Pero la cosa tenía inconvenientes. Algunos ya se habían notado: el descubrimiento de nuevos yacimientos de oro suponía un cambio automático en las reservas, en el precio del metal y por tanto en el precio de las divisas. El principal inconveniente apareció, sin embargo, con la Primera Guerra Mundial. Los países en conflicto tuvieron que endeudarse para pagar el gasto bélico, y en 1919 el panorama era un desbarajuste. El Reino Unido no tenía oro suficiente para respaldar su moneda; Estados Unidos, en cambio, tenía demasiado. Aun así, Churchill decidió reimplantar el patrón oro, fijando la onza a 3 libras y 17 chelines. Con trampa, porque el billete solo era canjeable por metal en teoría: si todo el mundo hubiera acudido a la ventanilla del Banco de Inglaterra, no habría habido, ni de lejos, oro suficiente.

El dinero, por tanto, ya era fiduciario. O sea, una cuestión de fe. La libra esterlina “valía” tal cantidad de oro, pero ese oro no existía. Había que creer en el valor intrínseco de un papel porque lo respaldaba un Estado y podía cambiarse por bienes o por otros papeles emitidos en el extranjero. El patrón oro, además, se había convertido en un corsé para el crecimiento (la economía se expande más rápido que la extracción de oro y los yacimientos son limitados) y en un simulacro de sí mismo: como no había oro para todos, cada vez más países decidieron apoyar sus monedas en otras monedas, llamadas “de reserva”, que contaban aún con importantes montones de lingotes en sus cámaras acorazadas. Es decir, la peseta fijaba su cambio en libras, que a su vez fijaba su cambio en oro.

La hiperinflación (Alemania) y luego las megadeudas contraídas durante la Segunda Guerra Mundial acabaron de quebrar el sistema, que en la Gran Depresión ya había mostrado sus límites.

▶ _Detalle de la tarea_
Responde brevemente estas preguntas sobre el texto del patrón oro.
1. ¿A qué precio fijó Churchill la onza al reimplantar el patrón oro?
2. ¿Cómo se llamaban las monedas en las que cada vez más países decidieron apoyar las suyas?
3. ¿Qué dos hechos acabaron de quebrar el sistema?
Este material es independiente del texto sobre el patrón oro.

▶ _Entradas de señalamiento en documentos y capturas de pantalla_
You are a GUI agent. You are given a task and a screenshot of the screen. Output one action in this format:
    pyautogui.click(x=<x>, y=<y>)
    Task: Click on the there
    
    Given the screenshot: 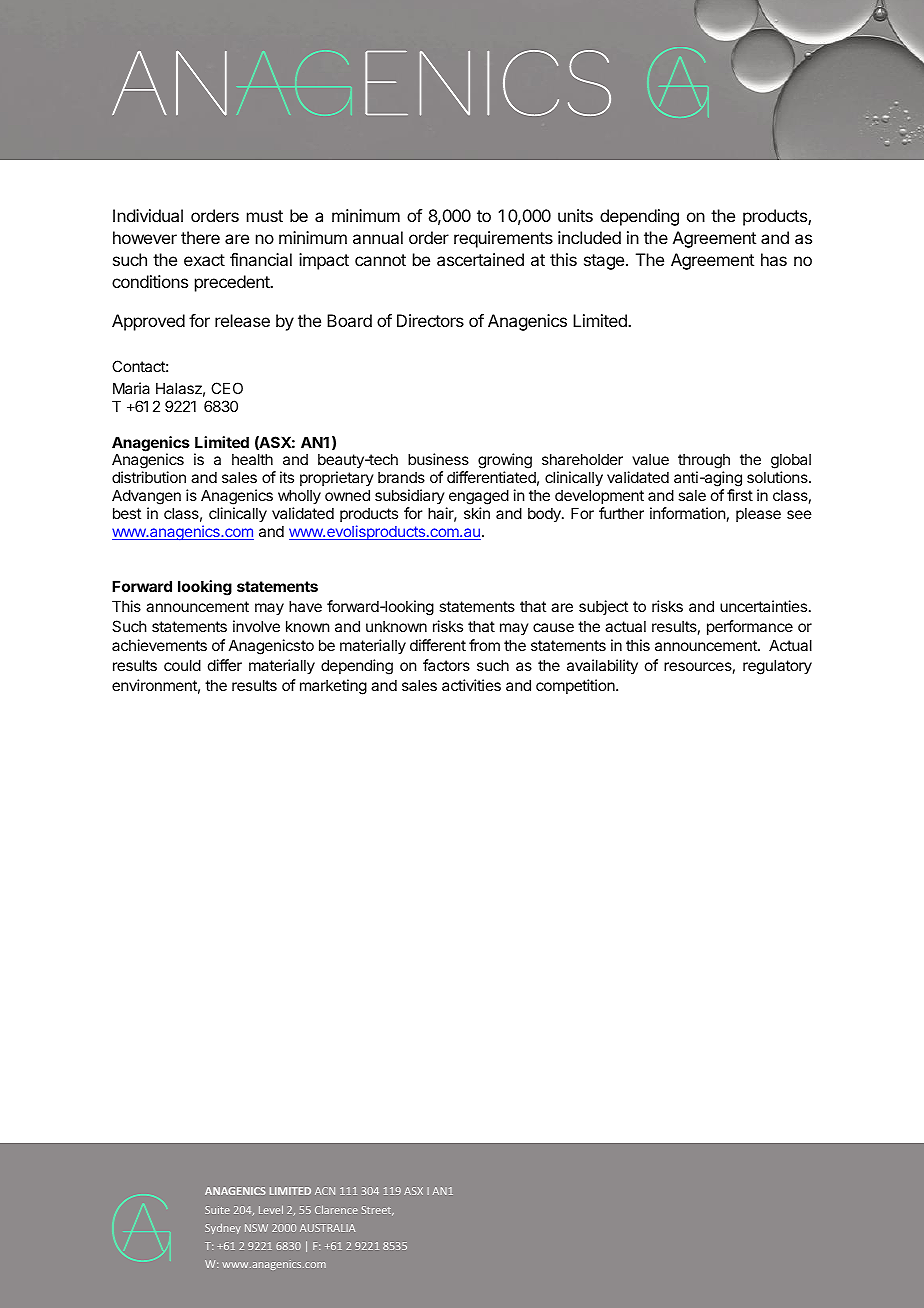 What is the action you would take?
    pyautogui.click(x=200, y=237)
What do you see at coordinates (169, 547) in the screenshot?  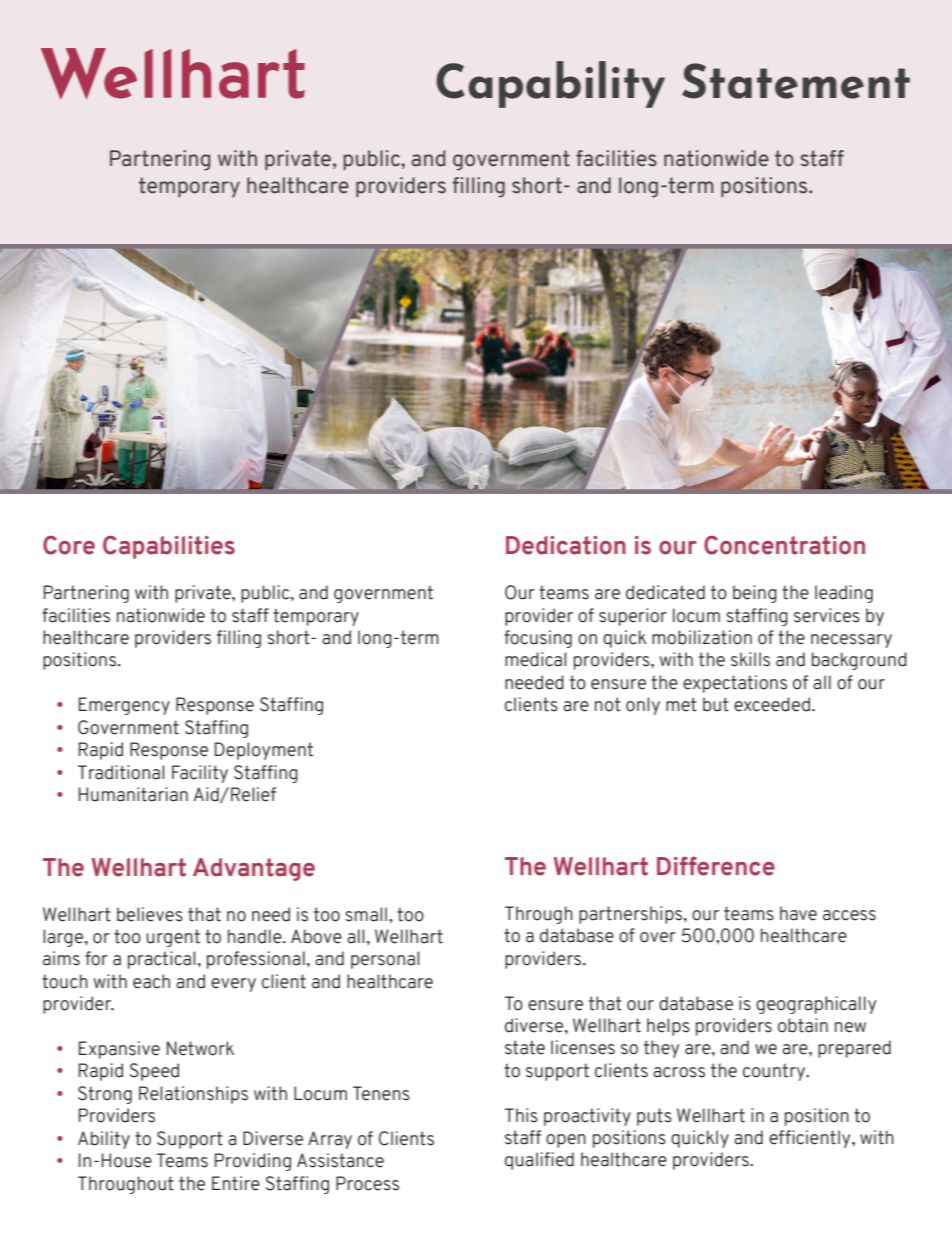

▶ _La solución_
1. A 3 libras y 17 chelines.
2. Monedas "de reserva".
3. La hiperinflación en Alemania y las megadeudas contraídas durante la Segunda Guerra Mundial.